— start Page excerpt —

July 9

Where to Travel and What To Do in Chile?

A land of outstanding beauty, Chile stretches long and thin sandwiched between the impressive Andes mountains and the Pacific Ocean. It’s home to stunning diverse landscapes that range from colossal glaciers and desolate deserts to gigantic snow-capped mountains, deep blue lakes and attractive urban centers.

 With plenty of things to see and do, Chile is definitely a great destination for those interested in travelling to South America and getting a taste of everything that this large continent has to offer.

Whether you are interested in tasting delicious food, architecture, historic sites, nature or the splendid urban life, Chile has something for everyone to enjoy.


            Santiago is the largest city and the capital of Chile. It will probably be your first destination in the country and worth visiting one indeed!

Santiago is a booming metropolis featuring impressive views of mountainous terrain. It stands out because of its cosmopolitan vibe and cultural scene with interesting museums and a tempting food scene.

            Santiago makes it easy for tourists to admire the most beautiful views. With the Andes mountains as a backdrop, there are two hills that are particularly popular: Cerro San Cristobal and Cerro Santa Lucia, that provide stunning panoramic views of the city.

If you’d rather not climb the stairs, you can ride the funicular to the top of Cerro San Cristobal.


Other important highlights you can’t miss during your stay in Santiago are:

  • Museo Nacional de Bellas Artes: It showcases an excellent collection of paintings and sculptures mostly from Chilean artists.

— end Page excerpt —
— start Available data —

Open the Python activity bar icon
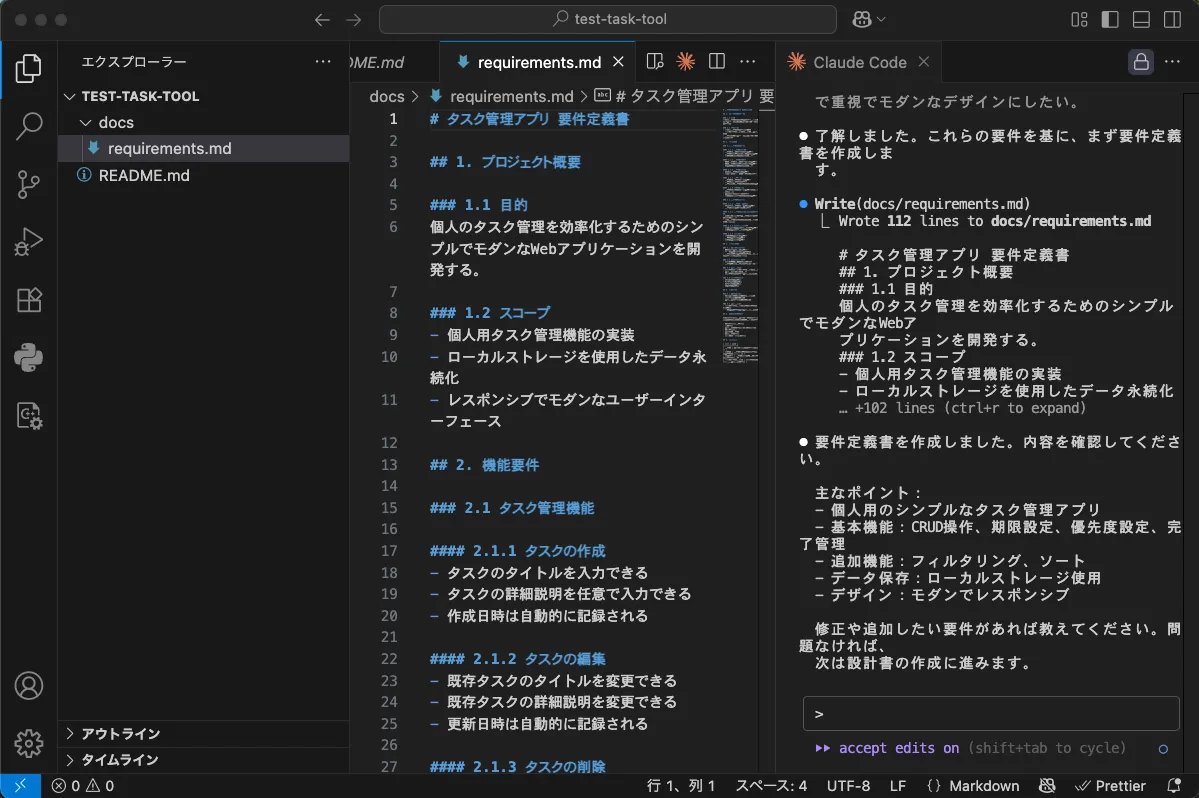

— end Available data —

Task to carry out: Extract the full travel article about Chile word for word, from start to end. Work only from the travel article about Chile and leave the listing aside.

Problem solution:
July 9

Where to Travel and What To Do in Chile?

A land of outstanding beauty, Chile stretches long and thin sandwiched between the impressive Andes mountains and the Pacific Ocean. It’s home to stunning diverse landscapes that range from colossal glaciers and desolate deserts to gigantic snow-capped mountains, deep blue lakes and attractive urban centers.

 With plenty of things to see and do, Chile is definitely a great destination for those interested in travelling to South America and getting a taste of everything that this large continent has to offer.

Whether you are interested in tasting delicious food, architecture, historic sites, nature or the splendid urban life, Chile has something for everyone to enjoy.


            Santiago is the largest city and the capital of Chile. It will probably be your first destination in the country and worth visiting one indeed!

Santiago is a booming metropolis featuring impressive views of mountainous terrain. It stands out because of its cosmopolitan vibe and cultural scene with interesting museums and a tempting food scene.

            Santiago makes it easy for tourists to admire the most beautiful views. With the Andes mountains as a backdrop, there are two hills that are particularly popular: Cerro San Cristobal and Cerro Santa Lucia, that provide stunning panoramic views of the city.

If you’d rather not climb the stairs, you can ride the funicular to the top of Cerro San Cristobal.


Other important highlights you can’t miss during your stay in Santiago are:

  • Museo Nacional de Bellas Artes: It showcases an excellent collection of paintings and sculptures mostly from Chilean artists.